USD/JPY. Kursanalyse. Prognose. Das Währungspaar USD/JPY zieht zu Beginn der neuen Woche neue Käufer an

Das Währungspaar USD/JPY startet mit positiver Dynamik in die neue Woche, kehrt auf das Niveau von 159,50 zurück und peilt das Vier‑Wochen‑Hoch von 159,65 an, das am vergangenen Donnerstag markiert wurde. Dies lässt sich durch eine Kombination mehrerer Faktoren erklären.

Am Montag veröffentlichte Daten zeigten, dass die Anlageinvestitionen japanischer Unternehmen im ersten Quartal unverändert blieben.

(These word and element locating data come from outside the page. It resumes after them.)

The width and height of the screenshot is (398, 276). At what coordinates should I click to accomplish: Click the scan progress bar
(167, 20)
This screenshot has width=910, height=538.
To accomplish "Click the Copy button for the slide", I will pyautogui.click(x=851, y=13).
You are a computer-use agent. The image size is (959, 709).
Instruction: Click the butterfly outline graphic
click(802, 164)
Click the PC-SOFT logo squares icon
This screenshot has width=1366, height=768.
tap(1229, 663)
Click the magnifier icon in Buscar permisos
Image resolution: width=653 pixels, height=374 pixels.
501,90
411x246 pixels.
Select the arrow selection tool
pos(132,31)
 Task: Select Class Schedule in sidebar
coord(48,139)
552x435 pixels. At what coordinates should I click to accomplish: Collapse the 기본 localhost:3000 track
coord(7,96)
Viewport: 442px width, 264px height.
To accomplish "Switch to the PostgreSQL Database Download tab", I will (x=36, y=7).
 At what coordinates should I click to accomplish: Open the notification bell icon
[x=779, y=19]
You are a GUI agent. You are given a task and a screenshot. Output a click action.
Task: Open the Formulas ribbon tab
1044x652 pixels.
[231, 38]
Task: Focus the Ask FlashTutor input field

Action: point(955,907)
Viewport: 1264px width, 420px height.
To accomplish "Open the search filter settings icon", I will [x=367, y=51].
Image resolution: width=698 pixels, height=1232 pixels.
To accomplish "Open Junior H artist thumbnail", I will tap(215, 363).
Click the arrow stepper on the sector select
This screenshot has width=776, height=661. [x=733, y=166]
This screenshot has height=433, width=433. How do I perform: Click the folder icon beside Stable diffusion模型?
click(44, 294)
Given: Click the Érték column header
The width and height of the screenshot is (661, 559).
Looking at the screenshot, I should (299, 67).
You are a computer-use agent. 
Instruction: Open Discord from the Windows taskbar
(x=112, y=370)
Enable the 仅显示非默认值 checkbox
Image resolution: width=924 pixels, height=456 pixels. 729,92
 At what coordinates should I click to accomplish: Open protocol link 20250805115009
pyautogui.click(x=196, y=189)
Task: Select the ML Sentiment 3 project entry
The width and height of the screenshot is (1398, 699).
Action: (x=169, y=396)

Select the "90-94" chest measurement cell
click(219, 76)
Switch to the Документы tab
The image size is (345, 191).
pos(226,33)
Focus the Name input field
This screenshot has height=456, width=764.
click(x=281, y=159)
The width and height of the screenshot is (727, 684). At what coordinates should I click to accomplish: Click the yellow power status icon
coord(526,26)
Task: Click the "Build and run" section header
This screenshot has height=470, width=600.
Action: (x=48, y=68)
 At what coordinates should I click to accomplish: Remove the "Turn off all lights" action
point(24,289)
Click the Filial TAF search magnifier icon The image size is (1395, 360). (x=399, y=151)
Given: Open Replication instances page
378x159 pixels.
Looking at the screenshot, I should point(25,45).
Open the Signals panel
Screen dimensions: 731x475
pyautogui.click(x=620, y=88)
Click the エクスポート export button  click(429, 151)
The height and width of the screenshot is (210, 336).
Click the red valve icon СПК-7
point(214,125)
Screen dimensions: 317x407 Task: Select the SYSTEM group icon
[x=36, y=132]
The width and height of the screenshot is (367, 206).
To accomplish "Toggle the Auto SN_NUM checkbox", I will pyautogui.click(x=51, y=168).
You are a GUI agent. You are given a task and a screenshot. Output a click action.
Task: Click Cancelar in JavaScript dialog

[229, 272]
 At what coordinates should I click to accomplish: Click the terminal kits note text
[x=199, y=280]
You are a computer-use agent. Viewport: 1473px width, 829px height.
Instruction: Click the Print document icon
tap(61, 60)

Damit wurden die Markterwartungen verfehlt, und zugleich markierte dies eine deutliche Abschwächung gegenüber dem Wachstum von 6,5 % gegenüber dem Vorjahr im letzten Quartal 2025. Dies geschieht vor dem Hintergrund wirtschaftlicher Sorgen infolge des Konflikts im Nahen Osten und anhaltender Störungen der Energieversorgung durch die Straße von Hormus, was den japanischen Yen schwächt. Hinzu kommt, dass die steigende Nachfrage nach dem US‑Dollar das Währungspaar USD/JPY zusätzlich stützt.

Die anhaltende geopolitische Unsicherheit und die Erwartung einer straffen Geldpolitik durch die US‑Notenbank tragen zur weiteren Erholung des US‑Dollar‑Index (DXY) bei, der die Entwicklung des Dollar gegenüber einem Währungskorb abbildet, nachdem er am Freitag ein Zwei‑Wochen‑Tief erreicht hatte.

Die Israel Defense Forces (IDF) haben ihre Bodenoperationen im Libanon ausgeweitet, während der israelische Premierminister Benjamin Netanyahu eine Anordnung für eine weitere Truppenentsendung in den Libanon im Kampf gegen die von Iran unterstützte Hisbollah bestätigt hat. Dies schafft zusätzliche Spannungen zwischen den USA und Iran in zentralen Fragen und hält die geopolitischen Risiken aufrecht.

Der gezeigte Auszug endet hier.